Tonakodi-Hilangnya Memorabilia Bencana


Oleh: Temu Sutrisno

TIGA bulan berlalu pascabencana yang menerjang Palu, Sigi, dan Donggala (Pasigala), perlahan puing bekas bencana mulai hilang. Masyarakat ingin secepatnya kembali menjalani hidup sebagaimana awal sebelum bencana.
Kendaraan rusak akibat bencana, di sepanjang Teluk Palu dibersihkan. Hanya sedikit tersisa di beberapa benkel atau rumah pemiliknya. Kapal yang terseret gelombang tsunami di Pelabuhan wani dan Pangkalan TNI AL Watusampu mulai diturunkan. Semua dilandasi niat baik, ingin segera pulih dan tidak terjebak pada trauma berkepanjangan.
Tentu niat baik itu tidak salah. Tapi ada yang bakal hilang bersamaan dengan niat baik itu, sebuah memorabilia bencana. Bencana Pasigala, yang nyaris tidak terjadi di tempat lain akan kehilangan memorabilia, sesuatu atau peristiwa yang patut dikenang.
Kapal di Watusampu, Kapal di Wani, bangunan, dan banyak kendaraan yang rusak bisa jadi hari ini menimbulkan trauma bagi orang-orang tertentu.
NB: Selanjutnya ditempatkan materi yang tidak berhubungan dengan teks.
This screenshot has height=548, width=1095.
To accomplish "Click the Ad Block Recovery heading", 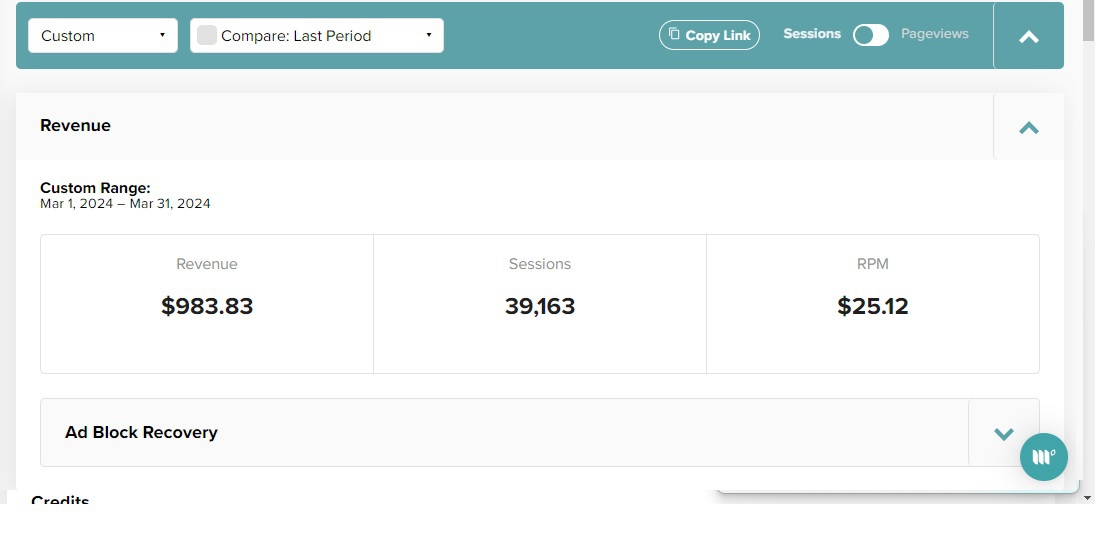I will (x=141, y=432).
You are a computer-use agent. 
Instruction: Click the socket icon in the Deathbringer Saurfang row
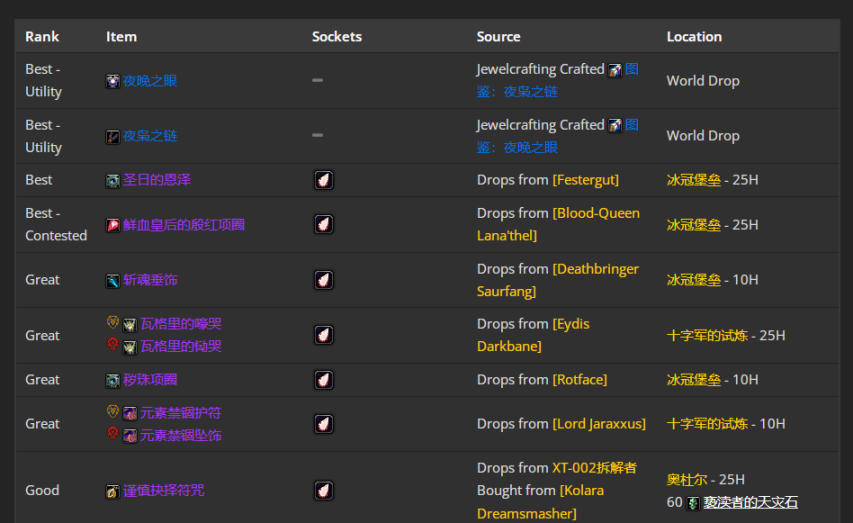[323, 280]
Namun untuk masa depan itu adalah sebuah bukti sejarah yang patut dikenang, sejarah yang akan menjadi pelajaran bagi ummat manusia puluhan hingga ratusan tahun kedepan.
Perhatikanlah sejarahmu, untuk masa depanmu (Q.S 59:18). “laqad kana fi qashasihim ‘ibratun li ulil albab”. Sesungguhnya dalam sejarah itu terdapat pesan-pesan sejarah yang penuh perlambang, bagi orang-orang yang memahaminya (QS. 12: 111).
Barang-barang memorabilia bencana, kedepan akan menjadi sumber kebenaran, peringatan, pengajaran, dan peneguh hati. Barang-barang itu akan menjadi rujukan kebenaran dan pengajaran bagi mereka yang bergulat dalam ilmu pengetahuan, akan menjadi sumber penelitian. Barang itu juga akan jadi sumber ingatan generasi kedepan, bahwa di Pasigala pernah terjadi bencana tiga dimensi, gempa bumi, likuefaksi, dan tsunami dalam waktu bersamaan.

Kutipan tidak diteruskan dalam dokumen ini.